По воле богов наша родная земля была затянута куполом, который отгородил ее от остального мира, но также
закрыл собой солнце и луну, погрузив все во мрак. Тогда,
как гласит предание, прекрасная дева по имени Соль
принесла себя в жертву, чтобы превратиться в звезду
и стать новым солнцем под куполом. Ее брат
Мани последовал за ней, освещая небосвод ночью.
В честь лучезарной героини легенды я нарек свою
златовласую дочь Ассоль, что означает «Стремящаяся
к солнцу». Назвав ее так, я предрек ее судьбу. Она сгорела
в ярком пламени, озарив своим светом нам путь
среди мрака. Путь к давно утраченному дому.
Эдмунд Актон, 28 ноября 1486 год
(запись из дневника первооткрывателя)
Глава 1. FOR SALE
Соединенные Штаты Америки, штат Пенсильвания, Централия.
Ноябрь – Декабрь 1961 г.
Я не садился за печатную машинку почти месяц. Отлучить творца от его творчества – жестокая пытка. Но часто мы сами, творцы, словно святые мученики, обрекаем себя на это. Мы чувствуем себя недостаточными, недостойными, чтобы запятнать чистые страницы, а ведь именно они – наши духовники, и только акт творчества очищает нас, творческих грешников. Такая страшная, неумолимая, жгучая жажда слова наполнила мое сердце, что я лью слезы, стуча по клавишам: слезы тоски, как те, что льются из глаз любовников, когда они воссоединяются после долгой разлуки. Прикасаться к пишущей машинке вновь, после долгого перерыва, ощущается трепетным, сакральным актом. Я запретил Элизабет убираться в моей комнате: я не хотел, чтобы кто-либо прикасался к моим вещам. В комнате царил бардак, и я так долго не пользовался машинкой, что комочки пыли прилипают теперь к моим влажным от пота подушечкам пальцев. Слова льются как бурный поток, который очищает устье от засора, загромоздившего душевное русло; поток, который орошает душевные поля, ставшие бесплодными после творческой засухи.
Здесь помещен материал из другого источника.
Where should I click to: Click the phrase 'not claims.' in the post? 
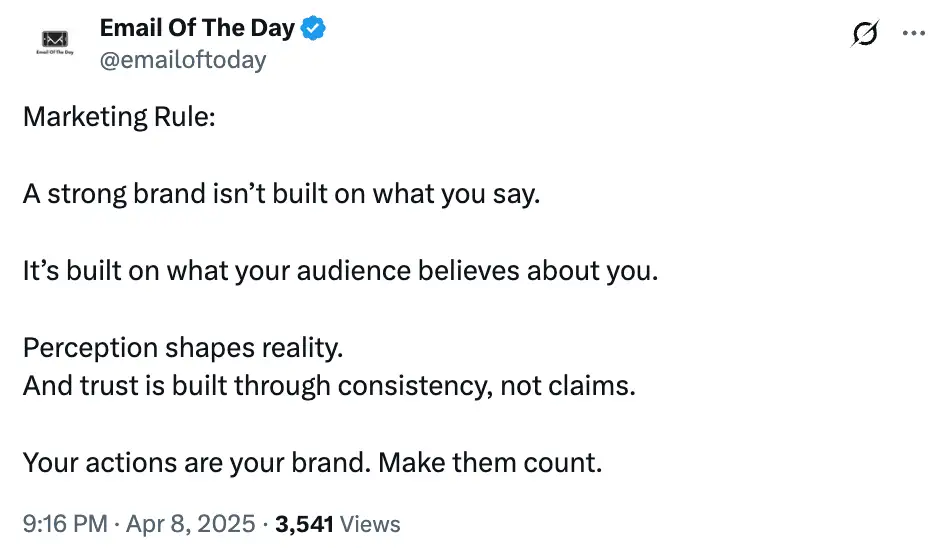[568, 386]
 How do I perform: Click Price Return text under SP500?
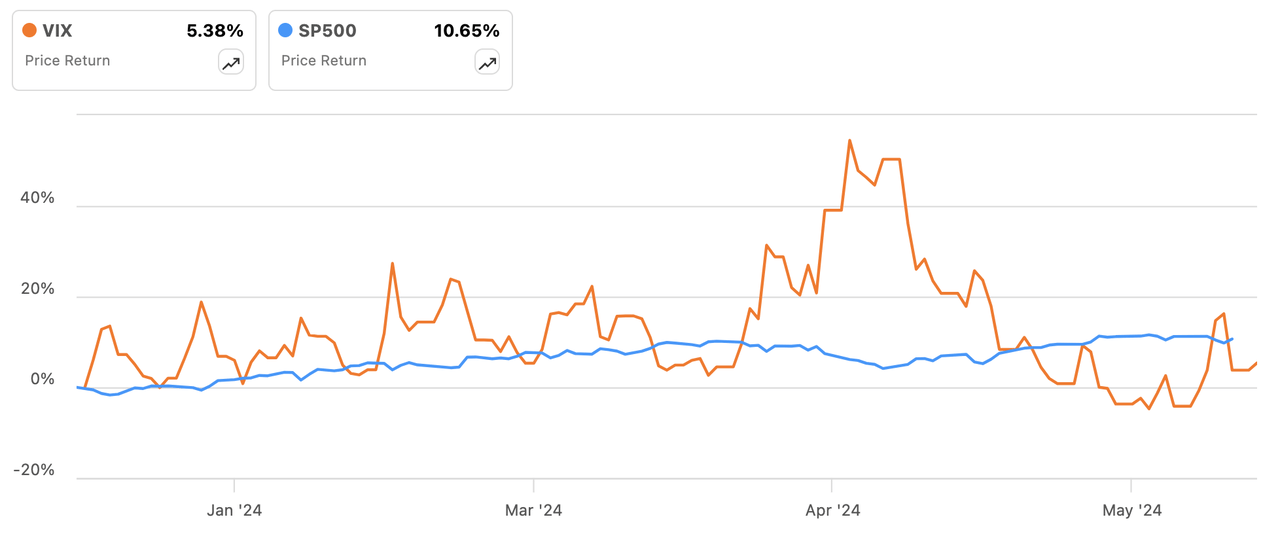[324, 61]
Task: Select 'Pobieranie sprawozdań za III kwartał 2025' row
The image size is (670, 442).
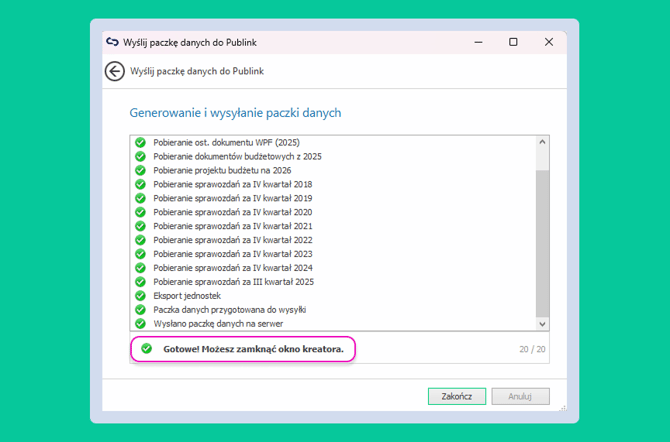Action: [233, 282]
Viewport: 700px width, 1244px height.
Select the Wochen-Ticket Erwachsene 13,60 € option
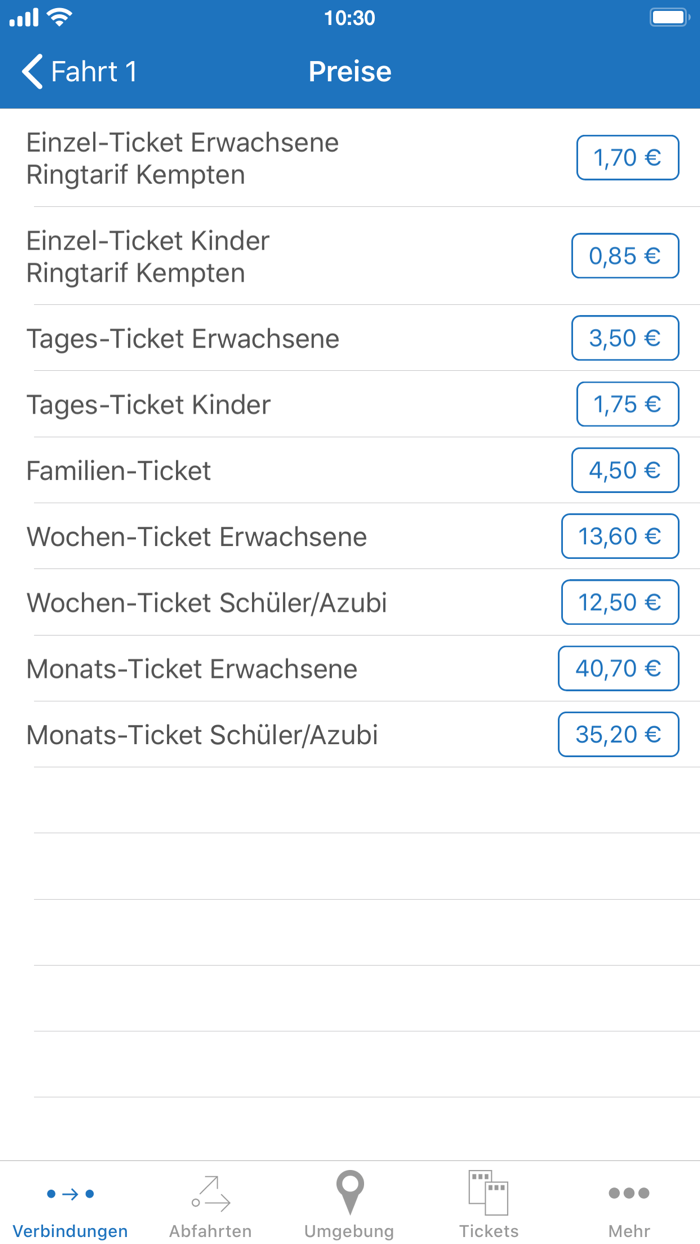(620, 536)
Последнюю неделю я работал на угольной фабрике, и это было духовной смертью для меня. Чтобы рассказать, что творилось со мной в последнее время, необходимо вернуться ко дню смерти мистера Олдриджа.
Идеологии необходимы, чтобы помочь человеку примириться с мыслью о смерти. Вся наша жизнь согласуется с нашим представлением о смерти. Альфред Олдридж считал, что сетовать на смерть так же глупо, как жаловаться на то, что ты не существовал прежде своего рождения. Он не был приверженцем какой-либо религии, хотя отголоски христианской веры его жены прослеживались и в его мировоззрении; он был взращен на греческой и римской философии, в особенности на философии стоицизма. У мистера Олдриджа не было четкого представления о загробной жизни, о рае и аде. Знаю только, что он не верил в реинкарнацию и даже отчасти презирал эту концепцию. По его мнению, мысль о бесконечном перерождении по нраву тем, кому недостает смелости признать, что у души есть лишь один уникальный шанс земной жизни в физическом воплощении. И однако, он верил, что дух продолжает жить даже после смерти тела. Альфред Олдридж не боялся смерти и лежал в гробу с умиротворенным выражением лица.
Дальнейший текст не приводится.